Shut Up Time, I’m Not Listening To You Anymore
When I was a teen, I put a fat blade of grass between my fingers to try to do that whistle thing. Except when I inhaled, the grass flew down my throat and got stuck, blocking my airway.
I couldn’t cough it out, nor could I breathe. I remember flailing and panicking, and right before everything went dark, by some miracle, a friend who realized what happened started pounding on my back. The grass came up, and I spit it out. Then I lay on the ground, my chest heaving as I gulped in as much wonderful oxygen as my lungs would hold.
I’ll never know if my body gagged the grass blade up on its own, or if my friend dislodged it, or if it was a combination of both. But I always remember that moment as the scariest I’ve ever experienced.
You would think that would have been a conscious-altering event and perhaps I would have learned a valuable life-changing lesson, and not fucked around for many years, made hundreds of bad choices and mostly frittered my life away. But no.

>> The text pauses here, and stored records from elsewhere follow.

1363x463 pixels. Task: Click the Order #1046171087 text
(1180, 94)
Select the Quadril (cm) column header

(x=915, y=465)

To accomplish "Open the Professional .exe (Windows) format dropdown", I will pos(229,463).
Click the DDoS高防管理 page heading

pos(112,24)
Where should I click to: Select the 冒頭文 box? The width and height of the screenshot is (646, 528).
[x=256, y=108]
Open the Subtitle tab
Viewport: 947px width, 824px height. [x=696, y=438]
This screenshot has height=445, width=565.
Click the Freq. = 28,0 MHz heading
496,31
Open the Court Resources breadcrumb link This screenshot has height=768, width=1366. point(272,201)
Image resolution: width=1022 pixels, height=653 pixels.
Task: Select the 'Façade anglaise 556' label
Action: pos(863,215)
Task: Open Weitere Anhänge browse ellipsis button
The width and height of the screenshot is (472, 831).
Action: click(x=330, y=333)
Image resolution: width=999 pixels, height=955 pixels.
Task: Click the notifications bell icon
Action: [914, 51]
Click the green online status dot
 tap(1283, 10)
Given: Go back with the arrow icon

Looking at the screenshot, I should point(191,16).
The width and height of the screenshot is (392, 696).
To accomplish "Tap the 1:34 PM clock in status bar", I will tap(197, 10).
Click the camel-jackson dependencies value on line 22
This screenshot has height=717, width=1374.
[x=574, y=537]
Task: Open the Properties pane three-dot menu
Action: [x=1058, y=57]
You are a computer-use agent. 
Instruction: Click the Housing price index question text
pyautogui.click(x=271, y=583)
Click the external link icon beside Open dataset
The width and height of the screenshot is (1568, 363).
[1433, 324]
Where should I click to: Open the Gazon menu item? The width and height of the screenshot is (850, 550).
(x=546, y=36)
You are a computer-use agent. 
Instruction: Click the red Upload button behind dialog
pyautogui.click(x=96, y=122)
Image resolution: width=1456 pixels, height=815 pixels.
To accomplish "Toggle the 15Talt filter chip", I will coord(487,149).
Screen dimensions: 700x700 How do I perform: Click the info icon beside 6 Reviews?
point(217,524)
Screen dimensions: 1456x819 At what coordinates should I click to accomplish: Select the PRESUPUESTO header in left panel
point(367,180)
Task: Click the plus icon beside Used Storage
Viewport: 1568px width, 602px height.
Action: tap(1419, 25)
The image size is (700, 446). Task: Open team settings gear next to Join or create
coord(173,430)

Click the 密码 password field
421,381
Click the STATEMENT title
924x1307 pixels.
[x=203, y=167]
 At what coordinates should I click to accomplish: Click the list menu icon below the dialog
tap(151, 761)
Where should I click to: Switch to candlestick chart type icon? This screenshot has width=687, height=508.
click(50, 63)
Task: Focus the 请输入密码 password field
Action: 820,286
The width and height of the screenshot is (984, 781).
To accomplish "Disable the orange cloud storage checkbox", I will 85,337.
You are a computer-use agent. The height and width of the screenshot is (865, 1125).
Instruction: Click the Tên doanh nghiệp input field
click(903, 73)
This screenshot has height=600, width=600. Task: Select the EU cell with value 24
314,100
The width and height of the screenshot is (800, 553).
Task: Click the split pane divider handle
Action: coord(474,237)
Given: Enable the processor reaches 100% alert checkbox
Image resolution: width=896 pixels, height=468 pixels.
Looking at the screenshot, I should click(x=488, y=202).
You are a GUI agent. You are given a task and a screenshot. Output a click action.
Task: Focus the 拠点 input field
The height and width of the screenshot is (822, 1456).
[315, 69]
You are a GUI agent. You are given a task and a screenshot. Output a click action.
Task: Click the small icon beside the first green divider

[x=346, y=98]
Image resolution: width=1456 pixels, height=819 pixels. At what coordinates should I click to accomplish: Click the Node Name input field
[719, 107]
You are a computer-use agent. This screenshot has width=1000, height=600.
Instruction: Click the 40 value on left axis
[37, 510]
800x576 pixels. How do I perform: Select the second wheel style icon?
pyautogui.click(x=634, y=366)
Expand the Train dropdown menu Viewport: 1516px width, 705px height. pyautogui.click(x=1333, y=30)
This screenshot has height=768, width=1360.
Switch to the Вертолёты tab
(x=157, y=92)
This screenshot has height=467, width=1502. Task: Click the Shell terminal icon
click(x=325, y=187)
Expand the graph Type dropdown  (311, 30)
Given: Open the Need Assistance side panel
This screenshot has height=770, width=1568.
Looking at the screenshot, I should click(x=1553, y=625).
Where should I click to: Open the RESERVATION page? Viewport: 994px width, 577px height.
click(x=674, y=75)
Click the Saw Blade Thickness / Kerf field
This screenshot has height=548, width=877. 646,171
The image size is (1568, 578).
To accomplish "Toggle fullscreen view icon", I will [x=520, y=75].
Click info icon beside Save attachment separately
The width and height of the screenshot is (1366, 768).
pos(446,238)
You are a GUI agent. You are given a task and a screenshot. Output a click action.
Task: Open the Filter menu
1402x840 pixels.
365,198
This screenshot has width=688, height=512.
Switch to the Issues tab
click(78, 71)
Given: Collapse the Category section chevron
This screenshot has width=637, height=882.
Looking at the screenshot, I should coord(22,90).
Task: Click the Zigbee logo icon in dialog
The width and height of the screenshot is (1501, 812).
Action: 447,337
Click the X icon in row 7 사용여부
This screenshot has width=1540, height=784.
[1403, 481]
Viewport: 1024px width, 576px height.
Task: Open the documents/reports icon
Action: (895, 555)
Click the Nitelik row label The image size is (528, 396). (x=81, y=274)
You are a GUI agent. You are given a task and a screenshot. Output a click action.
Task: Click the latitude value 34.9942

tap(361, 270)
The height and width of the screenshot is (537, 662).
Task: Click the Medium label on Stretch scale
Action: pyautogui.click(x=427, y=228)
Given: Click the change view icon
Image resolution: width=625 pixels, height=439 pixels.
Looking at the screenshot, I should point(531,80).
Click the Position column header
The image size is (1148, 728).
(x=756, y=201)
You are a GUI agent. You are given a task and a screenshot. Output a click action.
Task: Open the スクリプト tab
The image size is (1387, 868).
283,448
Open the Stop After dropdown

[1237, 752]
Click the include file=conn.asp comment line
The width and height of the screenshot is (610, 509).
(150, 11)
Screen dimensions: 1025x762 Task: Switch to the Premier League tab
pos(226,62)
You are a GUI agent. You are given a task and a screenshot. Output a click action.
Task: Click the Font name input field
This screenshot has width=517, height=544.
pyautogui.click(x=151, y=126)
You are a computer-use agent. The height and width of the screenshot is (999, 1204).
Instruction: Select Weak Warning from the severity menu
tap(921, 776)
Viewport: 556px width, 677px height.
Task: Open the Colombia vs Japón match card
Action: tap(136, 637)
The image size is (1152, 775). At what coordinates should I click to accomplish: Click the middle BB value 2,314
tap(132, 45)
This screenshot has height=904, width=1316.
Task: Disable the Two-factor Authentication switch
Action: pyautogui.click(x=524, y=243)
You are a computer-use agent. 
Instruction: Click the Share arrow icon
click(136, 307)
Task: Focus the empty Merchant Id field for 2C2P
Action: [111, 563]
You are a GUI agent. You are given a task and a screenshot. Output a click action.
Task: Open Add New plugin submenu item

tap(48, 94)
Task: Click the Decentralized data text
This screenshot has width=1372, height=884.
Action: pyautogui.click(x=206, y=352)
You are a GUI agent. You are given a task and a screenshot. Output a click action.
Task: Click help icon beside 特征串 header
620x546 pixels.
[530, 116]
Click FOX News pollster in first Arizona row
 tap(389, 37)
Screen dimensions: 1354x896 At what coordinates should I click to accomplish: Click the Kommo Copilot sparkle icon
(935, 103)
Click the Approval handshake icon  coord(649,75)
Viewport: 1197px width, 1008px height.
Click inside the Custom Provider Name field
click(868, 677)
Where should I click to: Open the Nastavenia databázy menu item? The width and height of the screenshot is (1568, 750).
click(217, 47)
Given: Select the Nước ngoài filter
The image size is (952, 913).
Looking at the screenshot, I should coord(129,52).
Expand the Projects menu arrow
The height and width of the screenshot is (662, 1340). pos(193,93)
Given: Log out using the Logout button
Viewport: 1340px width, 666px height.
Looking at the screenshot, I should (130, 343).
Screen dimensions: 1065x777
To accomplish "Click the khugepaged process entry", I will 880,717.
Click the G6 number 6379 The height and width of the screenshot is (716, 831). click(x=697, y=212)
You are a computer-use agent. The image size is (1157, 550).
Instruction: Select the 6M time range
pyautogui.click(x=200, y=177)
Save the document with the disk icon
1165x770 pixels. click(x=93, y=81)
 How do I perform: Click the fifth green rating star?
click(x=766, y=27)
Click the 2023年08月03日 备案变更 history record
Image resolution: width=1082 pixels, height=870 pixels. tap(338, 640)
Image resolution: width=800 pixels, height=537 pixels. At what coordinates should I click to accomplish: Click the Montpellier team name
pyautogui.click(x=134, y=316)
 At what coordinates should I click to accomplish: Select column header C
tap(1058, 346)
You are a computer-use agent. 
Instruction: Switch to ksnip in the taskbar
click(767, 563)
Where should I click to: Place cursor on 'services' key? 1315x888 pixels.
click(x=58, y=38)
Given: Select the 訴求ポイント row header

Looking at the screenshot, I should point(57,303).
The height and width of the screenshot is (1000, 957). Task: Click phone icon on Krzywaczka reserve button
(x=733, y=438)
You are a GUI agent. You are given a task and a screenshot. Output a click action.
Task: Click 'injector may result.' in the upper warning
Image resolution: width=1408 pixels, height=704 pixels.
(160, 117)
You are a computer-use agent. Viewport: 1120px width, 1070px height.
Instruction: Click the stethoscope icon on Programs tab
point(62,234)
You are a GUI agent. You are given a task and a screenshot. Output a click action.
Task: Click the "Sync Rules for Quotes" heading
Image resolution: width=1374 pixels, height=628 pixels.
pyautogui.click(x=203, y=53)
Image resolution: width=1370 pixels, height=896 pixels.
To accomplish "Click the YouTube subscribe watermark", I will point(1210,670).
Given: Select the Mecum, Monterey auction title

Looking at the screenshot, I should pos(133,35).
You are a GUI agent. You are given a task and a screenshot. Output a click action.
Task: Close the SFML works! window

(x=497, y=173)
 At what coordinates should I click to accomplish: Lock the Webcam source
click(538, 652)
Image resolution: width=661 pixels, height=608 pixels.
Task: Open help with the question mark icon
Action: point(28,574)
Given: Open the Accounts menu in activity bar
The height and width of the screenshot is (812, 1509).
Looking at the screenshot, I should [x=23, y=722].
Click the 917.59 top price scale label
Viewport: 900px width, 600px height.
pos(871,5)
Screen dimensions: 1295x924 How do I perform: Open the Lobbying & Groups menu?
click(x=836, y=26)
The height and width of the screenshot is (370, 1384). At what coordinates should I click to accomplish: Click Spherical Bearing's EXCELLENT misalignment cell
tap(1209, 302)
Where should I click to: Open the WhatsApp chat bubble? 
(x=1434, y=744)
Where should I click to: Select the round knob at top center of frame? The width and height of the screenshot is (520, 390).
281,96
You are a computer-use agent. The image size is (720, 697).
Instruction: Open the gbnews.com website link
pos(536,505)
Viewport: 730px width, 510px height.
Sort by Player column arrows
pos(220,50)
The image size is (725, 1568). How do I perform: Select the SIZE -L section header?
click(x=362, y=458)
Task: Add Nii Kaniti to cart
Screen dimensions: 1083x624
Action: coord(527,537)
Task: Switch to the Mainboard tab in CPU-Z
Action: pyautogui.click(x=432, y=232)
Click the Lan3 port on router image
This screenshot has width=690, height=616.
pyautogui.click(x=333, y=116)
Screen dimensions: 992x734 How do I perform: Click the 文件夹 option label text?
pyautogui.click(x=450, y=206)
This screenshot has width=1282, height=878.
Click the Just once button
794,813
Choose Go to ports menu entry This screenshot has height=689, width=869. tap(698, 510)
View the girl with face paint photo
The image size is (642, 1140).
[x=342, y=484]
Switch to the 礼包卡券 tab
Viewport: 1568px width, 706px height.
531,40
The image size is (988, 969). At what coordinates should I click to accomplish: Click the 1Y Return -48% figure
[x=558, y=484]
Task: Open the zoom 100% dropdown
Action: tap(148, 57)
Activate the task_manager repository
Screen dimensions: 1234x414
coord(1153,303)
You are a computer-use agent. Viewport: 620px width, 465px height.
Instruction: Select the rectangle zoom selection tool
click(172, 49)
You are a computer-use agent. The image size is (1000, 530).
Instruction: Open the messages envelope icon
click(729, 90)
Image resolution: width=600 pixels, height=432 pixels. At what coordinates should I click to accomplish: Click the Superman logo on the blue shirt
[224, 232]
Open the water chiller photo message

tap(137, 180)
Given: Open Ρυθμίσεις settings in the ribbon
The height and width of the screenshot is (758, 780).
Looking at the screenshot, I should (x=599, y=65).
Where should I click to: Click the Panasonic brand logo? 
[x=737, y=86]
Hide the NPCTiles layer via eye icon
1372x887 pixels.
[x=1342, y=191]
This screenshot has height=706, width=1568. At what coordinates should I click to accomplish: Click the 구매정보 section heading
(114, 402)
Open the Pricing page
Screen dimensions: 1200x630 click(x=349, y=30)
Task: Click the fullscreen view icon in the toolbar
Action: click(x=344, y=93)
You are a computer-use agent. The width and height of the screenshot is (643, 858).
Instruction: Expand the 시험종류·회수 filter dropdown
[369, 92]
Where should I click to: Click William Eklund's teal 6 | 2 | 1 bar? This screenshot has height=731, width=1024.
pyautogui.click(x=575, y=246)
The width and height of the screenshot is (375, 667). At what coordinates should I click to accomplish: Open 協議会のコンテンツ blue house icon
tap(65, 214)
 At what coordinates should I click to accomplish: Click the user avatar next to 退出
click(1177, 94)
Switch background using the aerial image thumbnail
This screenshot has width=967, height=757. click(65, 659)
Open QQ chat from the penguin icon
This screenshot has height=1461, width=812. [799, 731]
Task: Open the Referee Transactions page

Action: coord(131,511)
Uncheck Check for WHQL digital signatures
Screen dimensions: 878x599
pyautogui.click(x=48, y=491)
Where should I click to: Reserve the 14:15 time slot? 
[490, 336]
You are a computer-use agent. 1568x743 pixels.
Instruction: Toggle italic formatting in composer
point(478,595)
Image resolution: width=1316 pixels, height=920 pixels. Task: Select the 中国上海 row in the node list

What I do know is that I thought I was going to die that day, and that moment has always been in the back of my mind.
I’m not one who ever dwelled on death, but now that I’m older, I feel more aware of it, and more aware of being at an age where I am prone to ailments that cause it - heart disease, strokes, cancer, dementia, and so on. Bill and I are reminded of that with every doctor visit and every refill of various medications, so there is a subtle shift in my thinking lately.
In my 20s, I loved flying in an airplane, speeding on the ground faster than possible. I loved that stomach-dropping sensation at takeoff, that second when the plane heaves itself into the sky. The amount of speed and effort it took made me feel both giddy and exhilarated, but I was also a tiny bit afraid of flying.
Flying in my 30s and 40s meant I had less of a “this is a great adventure!” attitude and more of a jaw-clenching, could-we-please-get-this-over-with-because-being-on-an-plane-with-a-young-child-or-bored-pre-teen-is-a-pain-in-the-ass.
Now, I’m almost 60. When I fly, I have an "I'm tired of worrying about this, so go ahead and crash into the ground and get it over with “ frame of mind.
I say this because air travel is a good example of how my attitude towards life has changed through the decades. My twenties were full of adventure, trying new things, and invincibility. My 30s and 40s were best described as exhaustion and exasperation from working full time and raising a family. And in my 50s, I slowly transformed into a grumbling towards acceptance mindset: It’s going to happen and you can’t do much about it, so live life to the fullest.
Those wrinkles around my eyes, the extra weight on my thighs, the people who don’t like me and gossip about me, the patch of dead grass on our front lawn, the laundry that’s been in the dryer for three days…none of that matters.
Wake up every morning, be grateful for what you have, exercise and feel your blood pumping, drink cocktails, laugh, wear age-inappropriate clothes, make mistakes and learn from them, find new friends, try something new and scary, accept people for who they are, do things that bring you joy, and avoid anything that makes you sad.
LIVE LIVE LIVE! And then LIVE some more.
Tick-tock. Tick-tock. Shut up, time. I’m not listening to you anymore.